Historical Chinese Microdata. 40 Years of Dataset Construction by the Lee-Campbell Research Group
DOI:
https://doi.org/10.51964/hlcs9303Keywords:
China, Historical demography, Historical big data, Quantitative history, InequalityAbstract
The Lee-Campbell Group has spent forty years constructing and analysing individual-level datasets based largely on Chinese archival materials to produce a scholarship of discovery. Initially, we constructed datasets for the study of Chinese demographic behaviour, households, kin networks, and socioeconomic attainment. More recently, we have turned to the construction and analysis of datasets on civil and military officials and other educational and professional elites, especially their social origins and their careers. As of July 2020, the datasets include nominative information on the behaviour and life outcomes of approximately two million individuals. This article is a retrospective on the construction of these datasets and a summary of their findings. This is the first time we have presented all our projects together and discussed them and the results of our analysis as a single integrated whole.
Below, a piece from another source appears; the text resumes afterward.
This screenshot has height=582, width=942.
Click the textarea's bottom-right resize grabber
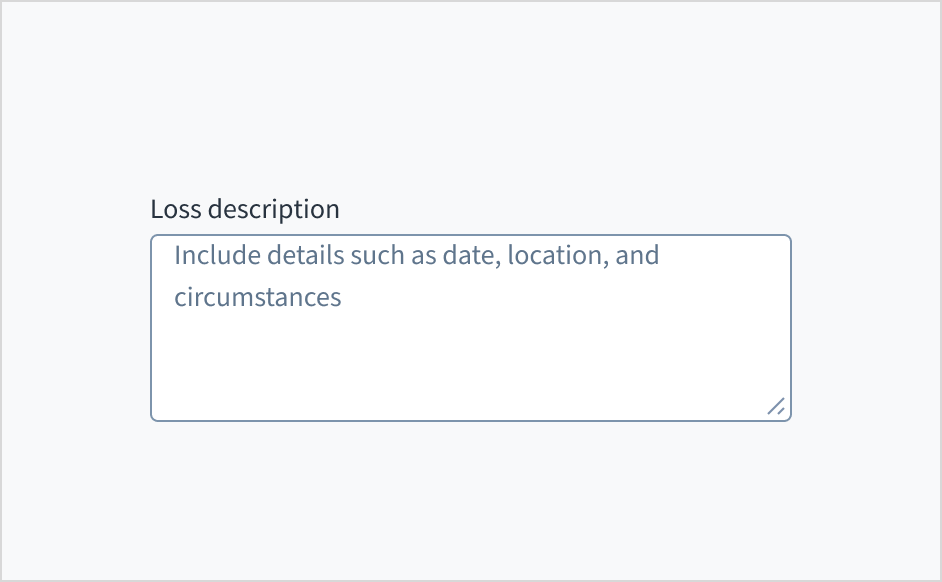pos(775,405)
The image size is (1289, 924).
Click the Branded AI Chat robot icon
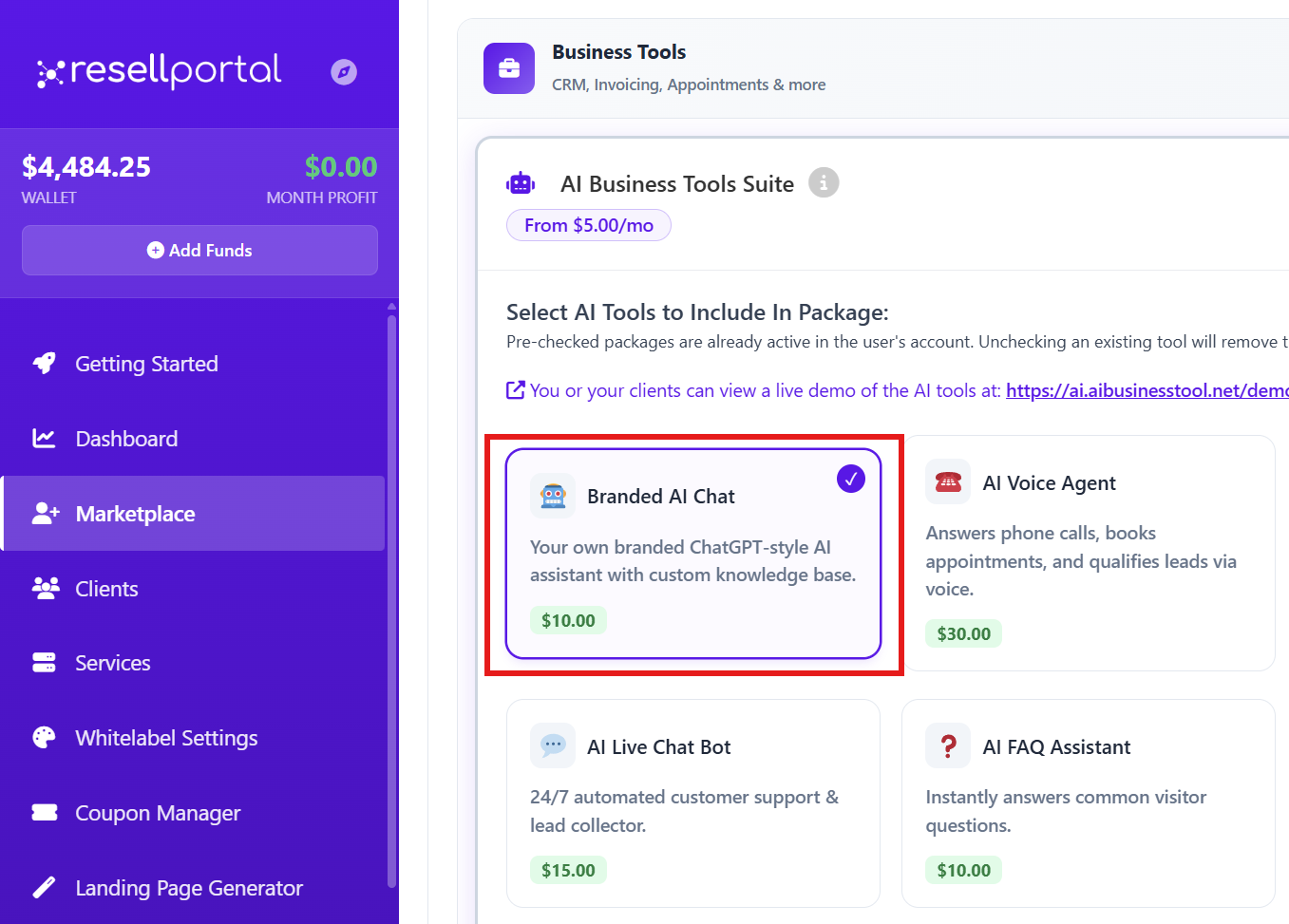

We begin by summarizing the contents, organization, and notable features of each dataset and provide an integrated history of our data construction, starting in 1979 up to the present. We then summarize the most important results from our research on demographic behaviour, family, and household organization, and more recently inequality and stratification. We conclude with a reflection on the importance of data discovery, flexibility, interaction and collaboration to the success of our efforts.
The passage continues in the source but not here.